Monday, October 8, 2007

Trying to live

Life has been rather unique these past view weeks. For my loyal audience of three, you know that I've graduated and am hoping to move beyond the borders of the land of coffee and broken dreams. To coincide these unique events, I'm churchless and one of my closest friends Casey has moved back to Arizona for a little while. Needless, to say life is going to be different. To compensate for the lack of educational motivation I've been tracking down websites that will publish me (expect a few more film reviews on some other sites in the next view days and weeks). I have a new motivation and sense of urgency in my desire to write (today I even began mapping my eventual book The Gospel According to Horror Movies). I'm rediscovering my love for music (I saw As Cities Burn play the other night, and their new album continues to move me). I've even begun to branch out of my usual daily gang to meet some new faces, though I'm still not ready to return to church yet. Crossroads are weird thing. I hate them yet can't avoid them. I know we're supposed to like change, but I can't remember the last change that I've actually been okay with. Everything's always forced. For the love it would be nice to have some stability. Either way, life is good...so's TV.

Wednesday, October 3, 2007

A Good Day

Today was a pretty damn good day. I did, however, have to go to work, but I won't let that spoil anything. I got my summer grades today, and the final scores for my grad career are A, A, A, and A-, brining my GPA to 3.63. I also have had some articles published online at the websites Getyourtournament.com and rednow.com. Me and Casey are over half-way through season six of 24 and just finished book two of Avatar: The Last Airbender. Life is pretty good. All I need is a real job and a real girlfriend. Until then, Buffy the Vampire Slayer here I come.

Either than that stuff, life is interesting. I've been trying to read Culture Jam but it's just no an interesting book. The concepts are fine but the practical application isn't there and the pessimism is a major hindrance to motivation.

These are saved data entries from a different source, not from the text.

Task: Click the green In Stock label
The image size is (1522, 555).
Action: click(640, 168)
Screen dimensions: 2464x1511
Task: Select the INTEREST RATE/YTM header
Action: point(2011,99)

On top of that, I can't find the book. I'm hoping to start reading Dallas Willard's The Divine Conspiracy and finish reading Teaching to Transgress. I've begun mapping out my musical (my emo love story musial). I'm writing some other articles for rednow.com and trying to get some others published on other websites. The diet is gonna start any day now, and hopefully subbing will go through soon so I can quit Starbucks (and hopefully find my soul again). Life is good.